───── PASSAGE FOURNI
Pourquoi associer dans un même concert deux compositeurs aussi différents ?
C’est une proposition du Printemps des Arts : confronter deux des plus grandes figures de la musique contemporaine américaine, deux faces de notre modernité dont les univers sont tellement éloignés qu’on n’ose pratiquement jamais faire le pari du rapprochement. Nous sommes dans des musiques qui ont chacune un propos radical, dans des langages et dans des univers différents, voire opposés. Je trouve intéressant de solliciter chez l’auditeur des modes d’écoute totalement distincts, lui faire entendre ce que cette confrontation peut apporter comme émotion, comme enrichissement, comme éclairage de l’un sur l’autre.
Elliott Carter est très peu écouté. Pourquoi ? Et comment rendre sa musique désirable à nos oreilles ?
Elliott Carter est à la fois influencé par toute l’avant-garde européenne des années cinquante, dans son évitement de toute polarité harmonique, et nourri par Charles Ives, dans sa façon de superposer, dans une indépendance totale, des mondes harmoniques qui n’ont rien à voir entre eux. Cela crée des aspérités, sa musique ne se livre pas d’emblée : il est très difficile de se raccrocher à quelque chose sur le plan des hauteurs, mais cette difficulté est compensée par le soin accordé au phrasé, au détail de l’écriture rythmique qui est d’un raffinement extrême. A mirror on which to dwell est l’une des œuvres les plus réussies de Carter : les six miniatures explorent une poésie complexe, dans la construction de la phrase, dans les univers qui en émanent. La relation entre la voix et l’ensemble instrumental repose sur des gestes, des mouvements sonores portés par l’émotion du compositeur à la lecture des textes d’Elizabeth Bishop. C’est une musique extrêmement subtile qui intègre beaucoup le silence, qui travaille sur les contrastes, chaque pièce crée un univers riche, intense, animé par des traits d’énergie à la fois très accentués et pleins de finesse. Les traits sont saillants, il faut leur donner de la vitalité, de l’énergie, de la fugacité, sans que les arêtes deviennent trop tranchantes. De toute manière, il y a, esthétiquement, dans le son de la musique de Carter, une forme d’âpreté spontanée qu’il faut arriver à transcender : cette œuvre, avec son substrat poétique fort, le permet.
──────────
ACTIONS REQUISES
1. D'après le passage fourni, la lecture de quels textes a ému le compositeur de A mirror on which to dwell ?
2. Retapez une partie du passage fourni : commencez aux mots « C’est une proposition » et arrêtez-vous après « l’un sur l’autre. ».
───── EXTRAIT DE DONNÉES
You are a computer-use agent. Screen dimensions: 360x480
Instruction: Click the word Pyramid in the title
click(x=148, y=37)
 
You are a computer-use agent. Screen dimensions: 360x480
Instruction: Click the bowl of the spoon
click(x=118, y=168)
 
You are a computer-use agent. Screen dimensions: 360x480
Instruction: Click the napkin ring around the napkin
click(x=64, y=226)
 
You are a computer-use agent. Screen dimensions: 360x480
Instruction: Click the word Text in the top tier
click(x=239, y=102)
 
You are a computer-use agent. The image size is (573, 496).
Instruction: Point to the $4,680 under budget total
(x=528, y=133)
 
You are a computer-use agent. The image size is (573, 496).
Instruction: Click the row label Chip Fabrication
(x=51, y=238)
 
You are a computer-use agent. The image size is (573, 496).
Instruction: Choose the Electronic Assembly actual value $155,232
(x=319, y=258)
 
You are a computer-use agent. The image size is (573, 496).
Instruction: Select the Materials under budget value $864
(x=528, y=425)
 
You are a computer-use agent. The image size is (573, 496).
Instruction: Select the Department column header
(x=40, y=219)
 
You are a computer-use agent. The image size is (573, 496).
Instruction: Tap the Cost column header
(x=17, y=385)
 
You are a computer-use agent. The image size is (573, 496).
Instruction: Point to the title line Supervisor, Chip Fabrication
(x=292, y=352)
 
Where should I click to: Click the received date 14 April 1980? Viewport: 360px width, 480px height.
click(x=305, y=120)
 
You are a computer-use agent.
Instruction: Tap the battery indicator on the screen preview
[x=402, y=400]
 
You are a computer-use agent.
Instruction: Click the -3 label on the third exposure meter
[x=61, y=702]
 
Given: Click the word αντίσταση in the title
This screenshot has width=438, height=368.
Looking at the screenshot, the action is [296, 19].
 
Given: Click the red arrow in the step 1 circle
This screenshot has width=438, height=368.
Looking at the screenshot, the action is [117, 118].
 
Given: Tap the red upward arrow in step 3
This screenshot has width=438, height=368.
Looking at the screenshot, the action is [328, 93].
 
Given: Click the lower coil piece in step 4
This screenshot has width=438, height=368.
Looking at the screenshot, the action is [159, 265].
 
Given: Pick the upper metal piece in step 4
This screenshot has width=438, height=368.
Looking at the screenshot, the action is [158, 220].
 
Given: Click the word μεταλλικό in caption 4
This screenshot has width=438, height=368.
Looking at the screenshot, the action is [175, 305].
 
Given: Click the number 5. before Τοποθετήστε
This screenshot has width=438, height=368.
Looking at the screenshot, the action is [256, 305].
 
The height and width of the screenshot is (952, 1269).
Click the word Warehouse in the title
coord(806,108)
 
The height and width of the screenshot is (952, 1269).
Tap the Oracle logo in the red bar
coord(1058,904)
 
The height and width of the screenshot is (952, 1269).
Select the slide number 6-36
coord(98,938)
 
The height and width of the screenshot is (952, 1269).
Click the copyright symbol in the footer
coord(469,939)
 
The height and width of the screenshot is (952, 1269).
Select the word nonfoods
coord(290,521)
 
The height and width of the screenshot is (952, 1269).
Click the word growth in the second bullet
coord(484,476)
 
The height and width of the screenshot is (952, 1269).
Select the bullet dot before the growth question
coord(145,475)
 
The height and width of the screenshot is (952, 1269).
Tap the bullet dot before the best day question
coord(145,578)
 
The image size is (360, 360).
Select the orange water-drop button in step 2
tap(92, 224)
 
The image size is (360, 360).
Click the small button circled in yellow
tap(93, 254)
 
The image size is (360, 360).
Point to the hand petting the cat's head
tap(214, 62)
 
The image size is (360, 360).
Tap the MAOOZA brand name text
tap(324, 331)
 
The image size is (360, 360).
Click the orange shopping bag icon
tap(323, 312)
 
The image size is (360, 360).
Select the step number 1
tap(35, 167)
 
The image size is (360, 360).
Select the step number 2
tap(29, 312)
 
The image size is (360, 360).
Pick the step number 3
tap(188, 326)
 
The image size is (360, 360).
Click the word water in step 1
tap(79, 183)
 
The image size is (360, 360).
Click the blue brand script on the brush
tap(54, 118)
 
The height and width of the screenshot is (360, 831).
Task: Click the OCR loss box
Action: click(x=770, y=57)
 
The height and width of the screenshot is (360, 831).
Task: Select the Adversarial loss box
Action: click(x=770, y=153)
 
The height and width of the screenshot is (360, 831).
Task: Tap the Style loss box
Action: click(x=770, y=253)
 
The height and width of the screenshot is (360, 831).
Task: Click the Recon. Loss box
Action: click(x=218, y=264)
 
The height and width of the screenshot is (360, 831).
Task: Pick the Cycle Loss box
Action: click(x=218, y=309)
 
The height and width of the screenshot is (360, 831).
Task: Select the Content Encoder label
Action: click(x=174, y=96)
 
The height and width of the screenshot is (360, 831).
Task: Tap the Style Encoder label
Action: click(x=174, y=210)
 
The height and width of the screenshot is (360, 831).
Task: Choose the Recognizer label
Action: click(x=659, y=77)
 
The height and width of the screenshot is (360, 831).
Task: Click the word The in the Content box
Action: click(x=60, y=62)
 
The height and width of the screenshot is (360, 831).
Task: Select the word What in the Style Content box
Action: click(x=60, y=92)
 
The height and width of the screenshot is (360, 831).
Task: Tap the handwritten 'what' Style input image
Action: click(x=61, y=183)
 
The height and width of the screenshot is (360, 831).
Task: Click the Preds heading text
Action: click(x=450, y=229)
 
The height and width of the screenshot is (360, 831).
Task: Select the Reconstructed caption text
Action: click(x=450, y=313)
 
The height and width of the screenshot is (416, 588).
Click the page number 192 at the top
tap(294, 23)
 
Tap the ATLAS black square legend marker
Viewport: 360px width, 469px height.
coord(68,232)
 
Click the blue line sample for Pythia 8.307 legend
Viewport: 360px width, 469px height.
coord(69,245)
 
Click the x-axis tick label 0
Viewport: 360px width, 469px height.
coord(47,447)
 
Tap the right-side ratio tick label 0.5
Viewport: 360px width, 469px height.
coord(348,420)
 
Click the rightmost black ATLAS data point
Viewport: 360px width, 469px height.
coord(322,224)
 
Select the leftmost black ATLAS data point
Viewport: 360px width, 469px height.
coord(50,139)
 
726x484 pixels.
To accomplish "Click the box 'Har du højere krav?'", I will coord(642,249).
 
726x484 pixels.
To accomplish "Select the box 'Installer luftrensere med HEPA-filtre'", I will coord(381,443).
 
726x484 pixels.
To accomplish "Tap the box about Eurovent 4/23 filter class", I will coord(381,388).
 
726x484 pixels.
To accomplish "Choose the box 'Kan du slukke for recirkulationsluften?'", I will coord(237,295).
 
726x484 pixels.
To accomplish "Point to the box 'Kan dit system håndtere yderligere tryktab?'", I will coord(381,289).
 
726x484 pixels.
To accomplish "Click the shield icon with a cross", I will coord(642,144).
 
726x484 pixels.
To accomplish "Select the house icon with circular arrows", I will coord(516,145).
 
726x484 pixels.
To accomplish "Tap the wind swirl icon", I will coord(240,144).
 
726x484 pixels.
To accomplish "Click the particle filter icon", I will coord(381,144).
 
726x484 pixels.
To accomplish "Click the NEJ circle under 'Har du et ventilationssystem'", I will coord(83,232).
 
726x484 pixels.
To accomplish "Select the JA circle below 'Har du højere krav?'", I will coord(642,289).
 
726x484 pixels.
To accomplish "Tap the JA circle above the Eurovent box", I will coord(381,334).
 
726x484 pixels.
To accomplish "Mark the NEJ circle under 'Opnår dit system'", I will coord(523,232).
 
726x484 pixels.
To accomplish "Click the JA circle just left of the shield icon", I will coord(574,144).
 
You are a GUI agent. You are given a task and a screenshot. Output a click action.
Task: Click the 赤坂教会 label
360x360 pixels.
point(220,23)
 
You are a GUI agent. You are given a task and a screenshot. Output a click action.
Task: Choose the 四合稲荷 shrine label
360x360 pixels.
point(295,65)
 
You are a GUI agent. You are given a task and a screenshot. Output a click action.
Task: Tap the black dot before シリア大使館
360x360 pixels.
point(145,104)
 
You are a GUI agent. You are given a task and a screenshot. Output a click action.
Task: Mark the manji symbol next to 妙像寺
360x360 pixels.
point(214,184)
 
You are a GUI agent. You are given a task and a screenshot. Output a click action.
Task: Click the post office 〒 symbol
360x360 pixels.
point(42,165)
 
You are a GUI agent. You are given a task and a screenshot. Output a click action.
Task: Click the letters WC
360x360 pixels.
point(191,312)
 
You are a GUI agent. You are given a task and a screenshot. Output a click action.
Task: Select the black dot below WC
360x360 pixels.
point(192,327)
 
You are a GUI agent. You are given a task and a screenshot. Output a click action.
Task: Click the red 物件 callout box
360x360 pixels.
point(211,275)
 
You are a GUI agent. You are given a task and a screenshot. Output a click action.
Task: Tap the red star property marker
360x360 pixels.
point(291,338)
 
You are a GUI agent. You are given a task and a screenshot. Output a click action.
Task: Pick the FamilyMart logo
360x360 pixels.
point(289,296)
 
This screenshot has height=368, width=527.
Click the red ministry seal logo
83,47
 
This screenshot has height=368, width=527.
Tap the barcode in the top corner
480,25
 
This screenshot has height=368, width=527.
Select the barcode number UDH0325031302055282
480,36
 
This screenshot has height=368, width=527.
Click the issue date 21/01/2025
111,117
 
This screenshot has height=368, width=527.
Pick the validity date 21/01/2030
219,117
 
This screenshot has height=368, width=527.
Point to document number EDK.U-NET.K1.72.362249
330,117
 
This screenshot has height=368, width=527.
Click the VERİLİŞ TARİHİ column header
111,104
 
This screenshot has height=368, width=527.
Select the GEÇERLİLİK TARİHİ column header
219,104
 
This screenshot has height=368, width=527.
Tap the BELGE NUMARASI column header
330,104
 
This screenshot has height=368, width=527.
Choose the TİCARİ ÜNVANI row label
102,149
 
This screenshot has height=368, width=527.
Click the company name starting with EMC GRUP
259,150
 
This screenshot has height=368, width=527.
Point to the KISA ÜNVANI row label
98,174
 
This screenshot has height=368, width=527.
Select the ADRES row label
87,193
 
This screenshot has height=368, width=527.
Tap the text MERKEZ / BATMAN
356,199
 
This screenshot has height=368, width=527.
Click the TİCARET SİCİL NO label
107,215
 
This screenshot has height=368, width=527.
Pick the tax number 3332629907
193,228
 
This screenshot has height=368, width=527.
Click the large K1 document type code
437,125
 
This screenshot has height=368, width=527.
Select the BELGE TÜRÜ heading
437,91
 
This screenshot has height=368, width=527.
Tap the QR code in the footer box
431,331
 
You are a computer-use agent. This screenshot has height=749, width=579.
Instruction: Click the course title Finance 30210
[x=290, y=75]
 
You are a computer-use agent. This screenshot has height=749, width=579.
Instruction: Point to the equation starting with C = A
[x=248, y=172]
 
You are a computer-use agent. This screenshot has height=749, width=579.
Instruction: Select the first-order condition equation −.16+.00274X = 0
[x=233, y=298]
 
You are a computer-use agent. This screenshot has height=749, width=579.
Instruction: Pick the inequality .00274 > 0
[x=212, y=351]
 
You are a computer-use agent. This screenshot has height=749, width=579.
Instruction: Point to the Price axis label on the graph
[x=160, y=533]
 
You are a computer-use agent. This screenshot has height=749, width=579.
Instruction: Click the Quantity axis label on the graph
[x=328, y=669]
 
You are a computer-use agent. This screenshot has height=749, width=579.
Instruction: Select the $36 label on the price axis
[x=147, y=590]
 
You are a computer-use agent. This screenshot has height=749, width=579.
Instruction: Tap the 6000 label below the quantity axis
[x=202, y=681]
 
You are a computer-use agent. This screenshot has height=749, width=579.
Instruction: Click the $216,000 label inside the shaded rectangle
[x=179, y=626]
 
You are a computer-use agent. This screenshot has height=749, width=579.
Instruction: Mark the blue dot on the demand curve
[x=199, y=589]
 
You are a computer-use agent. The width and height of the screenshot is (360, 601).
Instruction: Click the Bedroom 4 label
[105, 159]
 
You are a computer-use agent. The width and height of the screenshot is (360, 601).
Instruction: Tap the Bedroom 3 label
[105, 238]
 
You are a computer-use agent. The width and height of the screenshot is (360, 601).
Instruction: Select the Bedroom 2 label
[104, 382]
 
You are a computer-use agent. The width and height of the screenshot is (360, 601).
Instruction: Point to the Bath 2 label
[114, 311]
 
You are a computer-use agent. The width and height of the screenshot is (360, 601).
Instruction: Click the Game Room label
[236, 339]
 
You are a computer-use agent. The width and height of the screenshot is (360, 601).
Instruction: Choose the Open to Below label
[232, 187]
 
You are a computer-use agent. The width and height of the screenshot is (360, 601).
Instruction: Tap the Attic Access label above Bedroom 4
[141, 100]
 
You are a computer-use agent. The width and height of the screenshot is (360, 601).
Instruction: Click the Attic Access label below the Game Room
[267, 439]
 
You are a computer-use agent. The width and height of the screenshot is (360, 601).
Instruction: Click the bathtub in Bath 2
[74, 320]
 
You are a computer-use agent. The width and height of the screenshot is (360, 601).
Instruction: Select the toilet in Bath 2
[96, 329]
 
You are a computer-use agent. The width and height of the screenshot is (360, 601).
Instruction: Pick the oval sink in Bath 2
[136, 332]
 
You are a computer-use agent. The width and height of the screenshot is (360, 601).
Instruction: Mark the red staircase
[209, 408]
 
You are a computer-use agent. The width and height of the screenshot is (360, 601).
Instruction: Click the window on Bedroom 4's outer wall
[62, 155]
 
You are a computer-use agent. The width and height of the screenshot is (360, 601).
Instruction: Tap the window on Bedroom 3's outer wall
──────────
SOLUTIONS
1. Les textes d'Elizabeth Bishop.

2.
C’est une proposition du Printemps des Arts : confronter deux des plus grandes figures de la musique contemporaine américaine, deux faces de notre modernité dont les univers sont tellement éloignés qu’on n’ose pratiquement jamais faire le pari du rapprochement. Nous sommes dans des musiques qui ont chacune un propos radical, dans des langages et dans des univers différents, voire opposés. Je trouve intéressant de solliciter chez l’auditeur des modes d’écoute totalement distincts, lui faire entendre ce que cette confrontation peut apporter comme émotion, comme enrichissement, comme éclairage de l’un sur l’autre.